From the material below, give the number of lines that hold the string "Toggle" and nothing further.

Task inputs:

== Segment start ==

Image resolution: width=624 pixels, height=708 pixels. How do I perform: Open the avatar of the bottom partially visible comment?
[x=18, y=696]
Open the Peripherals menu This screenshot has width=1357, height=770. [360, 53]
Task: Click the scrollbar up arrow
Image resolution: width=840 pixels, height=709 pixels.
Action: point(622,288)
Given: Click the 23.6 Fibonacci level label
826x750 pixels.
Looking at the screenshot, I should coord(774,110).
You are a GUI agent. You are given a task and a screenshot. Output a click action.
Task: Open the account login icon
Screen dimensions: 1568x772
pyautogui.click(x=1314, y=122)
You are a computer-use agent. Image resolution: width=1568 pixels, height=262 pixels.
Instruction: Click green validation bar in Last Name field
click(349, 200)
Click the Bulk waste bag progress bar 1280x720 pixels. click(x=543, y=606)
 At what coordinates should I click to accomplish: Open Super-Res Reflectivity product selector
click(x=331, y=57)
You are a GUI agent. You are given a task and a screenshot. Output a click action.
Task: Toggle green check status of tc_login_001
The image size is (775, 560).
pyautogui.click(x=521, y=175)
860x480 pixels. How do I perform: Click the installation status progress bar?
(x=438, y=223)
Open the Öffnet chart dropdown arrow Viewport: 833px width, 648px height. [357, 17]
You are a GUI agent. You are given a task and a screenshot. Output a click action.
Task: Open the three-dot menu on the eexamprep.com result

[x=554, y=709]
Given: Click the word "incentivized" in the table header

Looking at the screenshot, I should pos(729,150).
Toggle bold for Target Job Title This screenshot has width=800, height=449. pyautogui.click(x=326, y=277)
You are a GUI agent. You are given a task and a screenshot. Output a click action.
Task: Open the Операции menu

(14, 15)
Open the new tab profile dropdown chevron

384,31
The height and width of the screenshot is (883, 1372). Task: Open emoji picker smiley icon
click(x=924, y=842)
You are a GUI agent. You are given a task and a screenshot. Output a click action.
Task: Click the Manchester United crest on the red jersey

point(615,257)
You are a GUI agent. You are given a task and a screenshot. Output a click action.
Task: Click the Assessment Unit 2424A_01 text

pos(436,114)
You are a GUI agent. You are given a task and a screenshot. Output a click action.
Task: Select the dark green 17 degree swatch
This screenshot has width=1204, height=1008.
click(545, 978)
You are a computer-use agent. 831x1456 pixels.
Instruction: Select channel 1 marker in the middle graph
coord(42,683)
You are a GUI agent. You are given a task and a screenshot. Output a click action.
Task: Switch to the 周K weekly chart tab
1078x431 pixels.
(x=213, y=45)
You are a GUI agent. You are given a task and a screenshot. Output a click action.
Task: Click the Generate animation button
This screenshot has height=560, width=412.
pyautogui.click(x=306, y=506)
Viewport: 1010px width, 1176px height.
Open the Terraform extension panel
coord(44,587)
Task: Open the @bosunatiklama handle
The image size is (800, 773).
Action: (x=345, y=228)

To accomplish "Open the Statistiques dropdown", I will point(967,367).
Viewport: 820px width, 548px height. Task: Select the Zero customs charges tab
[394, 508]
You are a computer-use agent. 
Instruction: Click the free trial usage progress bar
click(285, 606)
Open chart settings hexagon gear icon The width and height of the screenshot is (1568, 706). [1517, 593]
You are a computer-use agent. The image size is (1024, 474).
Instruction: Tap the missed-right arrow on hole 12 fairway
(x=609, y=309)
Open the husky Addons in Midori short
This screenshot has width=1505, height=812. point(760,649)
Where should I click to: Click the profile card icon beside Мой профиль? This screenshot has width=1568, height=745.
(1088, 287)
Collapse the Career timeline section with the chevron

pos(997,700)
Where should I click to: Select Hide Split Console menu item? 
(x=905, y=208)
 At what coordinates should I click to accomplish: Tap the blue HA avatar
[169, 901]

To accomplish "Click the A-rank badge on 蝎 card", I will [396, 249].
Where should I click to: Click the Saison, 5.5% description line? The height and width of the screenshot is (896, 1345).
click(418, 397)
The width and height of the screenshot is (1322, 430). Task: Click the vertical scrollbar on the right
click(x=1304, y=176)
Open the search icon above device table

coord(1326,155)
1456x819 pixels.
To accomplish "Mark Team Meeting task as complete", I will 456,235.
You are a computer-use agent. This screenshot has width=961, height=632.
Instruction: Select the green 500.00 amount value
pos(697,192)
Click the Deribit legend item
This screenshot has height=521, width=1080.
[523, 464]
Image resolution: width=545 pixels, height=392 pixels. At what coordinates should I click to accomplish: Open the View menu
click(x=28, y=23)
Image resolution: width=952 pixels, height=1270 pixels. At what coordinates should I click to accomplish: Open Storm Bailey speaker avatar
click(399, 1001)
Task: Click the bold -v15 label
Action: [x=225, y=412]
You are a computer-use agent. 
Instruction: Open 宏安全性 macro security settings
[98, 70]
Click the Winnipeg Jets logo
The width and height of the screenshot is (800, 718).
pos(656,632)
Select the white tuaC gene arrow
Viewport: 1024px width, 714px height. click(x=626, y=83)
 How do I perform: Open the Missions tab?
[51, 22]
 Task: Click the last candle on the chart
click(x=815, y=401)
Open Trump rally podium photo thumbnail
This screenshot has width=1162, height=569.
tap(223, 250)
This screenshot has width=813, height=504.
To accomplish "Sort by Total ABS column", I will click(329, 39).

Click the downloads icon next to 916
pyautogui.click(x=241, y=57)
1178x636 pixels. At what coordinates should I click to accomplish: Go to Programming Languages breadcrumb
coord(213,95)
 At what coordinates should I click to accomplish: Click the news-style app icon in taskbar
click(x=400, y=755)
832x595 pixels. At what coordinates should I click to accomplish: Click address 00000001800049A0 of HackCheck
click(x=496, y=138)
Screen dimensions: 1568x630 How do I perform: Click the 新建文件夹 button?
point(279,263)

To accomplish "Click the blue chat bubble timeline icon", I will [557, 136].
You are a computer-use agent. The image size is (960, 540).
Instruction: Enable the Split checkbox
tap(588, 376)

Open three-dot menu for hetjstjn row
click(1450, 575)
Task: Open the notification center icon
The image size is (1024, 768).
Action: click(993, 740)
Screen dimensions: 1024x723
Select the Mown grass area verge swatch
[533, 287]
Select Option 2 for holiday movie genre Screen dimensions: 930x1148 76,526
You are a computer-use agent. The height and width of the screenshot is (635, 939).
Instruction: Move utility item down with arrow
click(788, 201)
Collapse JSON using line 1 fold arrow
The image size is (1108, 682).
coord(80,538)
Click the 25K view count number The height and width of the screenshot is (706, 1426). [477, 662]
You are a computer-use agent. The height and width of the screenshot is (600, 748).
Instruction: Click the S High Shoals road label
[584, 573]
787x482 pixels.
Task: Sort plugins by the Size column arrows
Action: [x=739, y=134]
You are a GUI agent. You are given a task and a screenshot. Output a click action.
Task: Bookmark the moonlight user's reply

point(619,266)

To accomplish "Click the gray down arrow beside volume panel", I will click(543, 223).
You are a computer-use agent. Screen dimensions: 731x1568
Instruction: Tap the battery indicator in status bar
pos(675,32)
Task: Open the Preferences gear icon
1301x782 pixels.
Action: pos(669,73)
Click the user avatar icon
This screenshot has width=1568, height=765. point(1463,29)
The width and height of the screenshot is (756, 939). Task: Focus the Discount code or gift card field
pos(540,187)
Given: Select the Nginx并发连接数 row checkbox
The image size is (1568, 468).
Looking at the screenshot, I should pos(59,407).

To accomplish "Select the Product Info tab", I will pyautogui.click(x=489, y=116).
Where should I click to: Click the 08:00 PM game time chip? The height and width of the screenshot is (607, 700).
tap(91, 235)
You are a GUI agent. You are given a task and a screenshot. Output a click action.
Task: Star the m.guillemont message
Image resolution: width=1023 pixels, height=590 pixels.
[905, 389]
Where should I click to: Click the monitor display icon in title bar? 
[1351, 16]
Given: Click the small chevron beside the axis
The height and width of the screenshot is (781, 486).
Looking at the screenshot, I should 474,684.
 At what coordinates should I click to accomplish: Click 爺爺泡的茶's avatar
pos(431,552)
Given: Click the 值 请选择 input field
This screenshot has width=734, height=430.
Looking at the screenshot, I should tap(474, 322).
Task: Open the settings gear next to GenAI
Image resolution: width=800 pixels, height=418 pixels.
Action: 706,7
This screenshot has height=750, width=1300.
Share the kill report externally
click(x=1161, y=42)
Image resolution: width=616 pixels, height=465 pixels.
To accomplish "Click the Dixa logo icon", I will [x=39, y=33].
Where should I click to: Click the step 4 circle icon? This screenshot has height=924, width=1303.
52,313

== Segment end ==

Exercise solution: 2